Start of Block

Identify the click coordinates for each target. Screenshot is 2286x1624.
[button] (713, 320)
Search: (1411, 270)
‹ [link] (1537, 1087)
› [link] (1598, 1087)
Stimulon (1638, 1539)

End of Block

#### ABOUT THIS EXERCISE
Repeat the listing exactly.

#### SOLVED PROBLEM
Identify the click coordinates for each target. Screenshot is 2286x1624.
[button] (713, 320)
Search: (1411, 270)
‹ [link] (1537, 1087)
› [link] (1598, 1087)
Stimulon (1638, 1539)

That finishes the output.